Nous avons aussi profité des douze derniers mois pour accélérer en Europe du Sud et de l’Est. Parmi les plus connus, on peut citer IskayPet, leader du petfood en Europe du sud, ou PCDiga au Portugal. Le secteur du consumer electronics est d’ailleurs notre deuxième verticale, avec les market leaders Europe de l’Est et en Grèce, et nous devons être le premier acteur sur les marketplaces en Europe.
Il vous manque quand même, je trouve, un gros “win”. Un client un peu emblématique, qui vous permet de franchir un cap.

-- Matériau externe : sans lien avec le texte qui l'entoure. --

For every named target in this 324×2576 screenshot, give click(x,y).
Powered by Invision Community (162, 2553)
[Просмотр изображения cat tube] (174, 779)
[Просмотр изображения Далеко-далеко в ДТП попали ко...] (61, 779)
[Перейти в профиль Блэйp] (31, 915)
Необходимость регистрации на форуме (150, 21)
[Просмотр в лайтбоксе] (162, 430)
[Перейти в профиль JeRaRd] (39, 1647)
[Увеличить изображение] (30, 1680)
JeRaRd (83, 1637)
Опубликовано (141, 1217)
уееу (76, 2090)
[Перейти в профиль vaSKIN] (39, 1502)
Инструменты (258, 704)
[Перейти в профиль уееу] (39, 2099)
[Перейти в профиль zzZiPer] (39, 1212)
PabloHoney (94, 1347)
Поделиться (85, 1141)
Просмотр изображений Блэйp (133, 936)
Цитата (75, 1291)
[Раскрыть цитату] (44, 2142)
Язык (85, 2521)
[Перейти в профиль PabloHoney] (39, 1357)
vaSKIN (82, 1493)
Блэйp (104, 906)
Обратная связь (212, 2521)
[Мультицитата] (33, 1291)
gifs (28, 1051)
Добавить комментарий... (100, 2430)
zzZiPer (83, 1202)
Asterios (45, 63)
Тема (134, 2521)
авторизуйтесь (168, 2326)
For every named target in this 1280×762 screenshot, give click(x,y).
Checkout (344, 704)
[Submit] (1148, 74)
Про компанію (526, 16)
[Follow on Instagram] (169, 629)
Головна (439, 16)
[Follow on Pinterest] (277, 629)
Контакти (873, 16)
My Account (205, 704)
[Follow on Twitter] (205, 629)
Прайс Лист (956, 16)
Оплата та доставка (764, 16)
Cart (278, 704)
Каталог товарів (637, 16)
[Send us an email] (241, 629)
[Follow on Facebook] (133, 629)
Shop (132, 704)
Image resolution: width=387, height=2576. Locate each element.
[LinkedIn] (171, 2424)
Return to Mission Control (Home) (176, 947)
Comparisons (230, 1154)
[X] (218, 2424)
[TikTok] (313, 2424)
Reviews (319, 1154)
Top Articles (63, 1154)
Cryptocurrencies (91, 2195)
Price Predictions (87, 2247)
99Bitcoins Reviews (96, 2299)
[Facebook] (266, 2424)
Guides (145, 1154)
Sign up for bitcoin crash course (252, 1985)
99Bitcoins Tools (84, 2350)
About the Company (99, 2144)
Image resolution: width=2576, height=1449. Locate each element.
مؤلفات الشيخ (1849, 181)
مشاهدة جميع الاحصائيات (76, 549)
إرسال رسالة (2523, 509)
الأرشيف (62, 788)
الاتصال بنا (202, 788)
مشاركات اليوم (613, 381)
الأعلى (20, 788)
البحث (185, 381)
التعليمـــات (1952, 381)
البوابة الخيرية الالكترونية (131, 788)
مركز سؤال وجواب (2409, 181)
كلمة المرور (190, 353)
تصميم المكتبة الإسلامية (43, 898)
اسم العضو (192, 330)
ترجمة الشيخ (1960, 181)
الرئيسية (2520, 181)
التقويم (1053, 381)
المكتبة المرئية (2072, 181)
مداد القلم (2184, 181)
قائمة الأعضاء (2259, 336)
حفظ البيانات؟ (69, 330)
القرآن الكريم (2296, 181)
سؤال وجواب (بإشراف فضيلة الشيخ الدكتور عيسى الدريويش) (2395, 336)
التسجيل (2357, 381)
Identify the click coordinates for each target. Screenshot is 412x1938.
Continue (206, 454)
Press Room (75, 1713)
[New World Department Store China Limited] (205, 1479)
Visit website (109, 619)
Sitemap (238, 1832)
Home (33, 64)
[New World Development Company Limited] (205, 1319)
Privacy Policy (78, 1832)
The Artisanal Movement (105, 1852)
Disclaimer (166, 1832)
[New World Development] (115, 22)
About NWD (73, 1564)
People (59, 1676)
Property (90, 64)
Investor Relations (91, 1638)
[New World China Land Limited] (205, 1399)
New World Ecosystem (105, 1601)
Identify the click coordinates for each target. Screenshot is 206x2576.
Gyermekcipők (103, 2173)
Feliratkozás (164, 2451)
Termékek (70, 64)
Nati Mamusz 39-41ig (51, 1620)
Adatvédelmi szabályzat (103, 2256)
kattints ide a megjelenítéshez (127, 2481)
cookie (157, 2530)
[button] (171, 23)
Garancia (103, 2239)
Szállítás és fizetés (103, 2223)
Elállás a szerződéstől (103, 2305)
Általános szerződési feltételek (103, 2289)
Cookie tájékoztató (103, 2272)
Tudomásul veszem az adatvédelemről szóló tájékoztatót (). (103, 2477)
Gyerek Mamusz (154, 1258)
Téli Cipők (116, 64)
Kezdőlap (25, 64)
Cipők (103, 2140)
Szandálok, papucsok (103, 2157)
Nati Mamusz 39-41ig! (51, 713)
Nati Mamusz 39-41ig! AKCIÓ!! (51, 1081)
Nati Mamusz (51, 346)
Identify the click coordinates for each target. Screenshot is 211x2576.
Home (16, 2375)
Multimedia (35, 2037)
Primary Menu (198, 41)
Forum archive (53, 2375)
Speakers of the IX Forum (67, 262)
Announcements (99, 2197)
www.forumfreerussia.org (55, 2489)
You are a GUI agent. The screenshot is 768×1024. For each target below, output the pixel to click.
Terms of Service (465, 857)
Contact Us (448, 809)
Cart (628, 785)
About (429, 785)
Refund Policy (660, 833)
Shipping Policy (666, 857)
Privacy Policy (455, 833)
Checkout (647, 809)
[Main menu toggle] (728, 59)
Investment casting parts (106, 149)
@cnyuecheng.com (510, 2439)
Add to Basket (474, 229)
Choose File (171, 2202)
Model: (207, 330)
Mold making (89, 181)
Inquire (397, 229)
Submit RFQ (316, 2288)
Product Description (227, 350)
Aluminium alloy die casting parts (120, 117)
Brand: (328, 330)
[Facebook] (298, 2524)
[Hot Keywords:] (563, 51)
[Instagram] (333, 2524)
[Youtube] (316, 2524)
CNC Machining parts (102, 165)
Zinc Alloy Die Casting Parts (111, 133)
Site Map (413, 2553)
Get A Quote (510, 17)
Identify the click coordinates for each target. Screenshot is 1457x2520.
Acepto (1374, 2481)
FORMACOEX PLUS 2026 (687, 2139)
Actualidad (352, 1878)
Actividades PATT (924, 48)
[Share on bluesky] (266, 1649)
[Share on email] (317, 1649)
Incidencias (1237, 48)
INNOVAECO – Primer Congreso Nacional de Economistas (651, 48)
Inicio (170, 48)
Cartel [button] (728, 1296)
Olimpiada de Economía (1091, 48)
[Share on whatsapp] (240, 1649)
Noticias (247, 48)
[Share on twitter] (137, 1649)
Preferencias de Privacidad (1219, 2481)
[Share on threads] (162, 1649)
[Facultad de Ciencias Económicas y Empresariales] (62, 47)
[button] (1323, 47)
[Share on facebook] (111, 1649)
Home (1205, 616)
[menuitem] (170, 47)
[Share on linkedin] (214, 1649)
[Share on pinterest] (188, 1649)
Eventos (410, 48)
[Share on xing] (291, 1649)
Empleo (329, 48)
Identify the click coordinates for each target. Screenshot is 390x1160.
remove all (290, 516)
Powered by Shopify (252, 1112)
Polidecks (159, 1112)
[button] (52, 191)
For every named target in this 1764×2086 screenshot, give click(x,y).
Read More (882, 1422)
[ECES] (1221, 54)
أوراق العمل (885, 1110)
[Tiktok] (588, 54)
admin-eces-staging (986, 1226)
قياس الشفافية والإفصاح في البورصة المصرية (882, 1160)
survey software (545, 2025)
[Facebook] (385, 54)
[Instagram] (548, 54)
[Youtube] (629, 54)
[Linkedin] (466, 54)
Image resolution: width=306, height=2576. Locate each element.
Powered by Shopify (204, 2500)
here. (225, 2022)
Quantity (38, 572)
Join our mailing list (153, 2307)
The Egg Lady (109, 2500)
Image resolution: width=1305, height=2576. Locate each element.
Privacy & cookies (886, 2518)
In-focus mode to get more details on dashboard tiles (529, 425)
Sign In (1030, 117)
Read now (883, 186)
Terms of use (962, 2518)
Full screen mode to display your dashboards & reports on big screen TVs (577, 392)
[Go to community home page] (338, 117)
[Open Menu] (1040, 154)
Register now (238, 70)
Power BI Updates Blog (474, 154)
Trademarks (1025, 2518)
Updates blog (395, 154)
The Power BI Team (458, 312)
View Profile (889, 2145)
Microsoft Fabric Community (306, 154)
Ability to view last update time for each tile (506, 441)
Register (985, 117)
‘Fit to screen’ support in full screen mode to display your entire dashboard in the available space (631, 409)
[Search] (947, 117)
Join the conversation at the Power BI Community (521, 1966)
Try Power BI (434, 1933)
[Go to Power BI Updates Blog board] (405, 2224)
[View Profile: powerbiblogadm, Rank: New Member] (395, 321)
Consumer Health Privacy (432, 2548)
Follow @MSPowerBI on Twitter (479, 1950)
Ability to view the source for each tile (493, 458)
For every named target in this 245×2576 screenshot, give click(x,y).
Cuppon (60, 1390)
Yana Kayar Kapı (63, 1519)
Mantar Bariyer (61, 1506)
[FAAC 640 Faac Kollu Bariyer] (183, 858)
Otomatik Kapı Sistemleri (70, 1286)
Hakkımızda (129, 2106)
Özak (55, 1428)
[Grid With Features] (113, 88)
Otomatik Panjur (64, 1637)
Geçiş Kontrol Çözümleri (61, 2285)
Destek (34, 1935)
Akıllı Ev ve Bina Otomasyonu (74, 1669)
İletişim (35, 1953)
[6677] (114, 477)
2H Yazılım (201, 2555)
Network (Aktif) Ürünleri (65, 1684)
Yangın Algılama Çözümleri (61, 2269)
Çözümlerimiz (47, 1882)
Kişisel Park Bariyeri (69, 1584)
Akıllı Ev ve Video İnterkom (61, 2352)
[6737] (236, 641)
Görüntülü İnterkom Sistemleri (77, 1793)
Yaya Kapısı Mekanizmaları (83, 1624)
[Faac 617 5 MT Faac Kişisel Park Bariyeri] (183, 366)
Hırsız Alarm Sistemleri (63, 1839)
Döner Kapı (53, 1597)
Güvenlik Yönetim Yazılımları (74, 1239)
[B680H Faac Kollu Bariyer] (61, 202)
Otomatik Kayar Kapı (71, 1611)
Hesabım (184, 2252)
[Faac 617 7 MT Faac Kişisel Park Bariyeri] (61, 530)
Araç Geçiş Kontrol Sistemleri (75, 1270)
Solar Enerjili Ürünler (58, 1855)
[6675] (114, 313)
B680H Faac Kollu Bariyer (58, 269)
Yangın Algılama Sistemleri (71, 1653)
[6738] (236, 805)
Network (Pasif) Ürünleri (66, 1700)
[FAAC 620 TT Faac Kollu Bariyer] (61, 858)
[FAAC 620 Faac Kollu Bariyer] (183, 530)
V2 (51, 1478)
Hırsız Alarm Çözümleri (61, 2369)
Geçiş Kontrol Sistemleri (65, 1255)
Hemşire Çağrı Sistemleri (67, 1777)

En Allemagne, par exemple...
Nous avons gagné quasiment toutes les compétitions auxquelles nous avons participé donc difficile d'aller plus vite (sourires) ! Après la France et l’Espagne, qui sont les deux marchés d’Europe continentale les plus matures sur le sujet, nous allons nous développer en Allemagne et en Europe de l’Est. Nous venons d’ailleurs d'y recruter notre première salariée.
Choisir une plateforme retail redia, côté retailer, ne se fait pas du jour au lendemain. Les grands appels d’offres se comptent sur les doigts d’une main et les cycles de vente peuvent être très longs.
Comptez au minimum un an entre les premiers échanges et la signature, à l’image de ce que l’on voit dans les appels d’offre de grandes plateformes Martech. Auxquels il faut rajouter au moins 2 à 3 mois pour intégrer la technologie.
Le Royaume-Uni est hors de votre périmètre. Est-ce que ça aurait du sens pour Unlimitail d’y aller un jour ?
Nous pourrions y suivre certains de nos clients, mais probablement pas de manière plus systématique, et pour deux raisons. D’abord, CitrusAd y est déjà très bien implanté, puisque la technologie équipe quatre des plus gros retailers “grocery” : Tesco, Sainsbury, JLP Waiterose et Ocado. Il n’en reste pas beaucoup d’autres (NDLR, on peut citer par exemple Morrison et Asda).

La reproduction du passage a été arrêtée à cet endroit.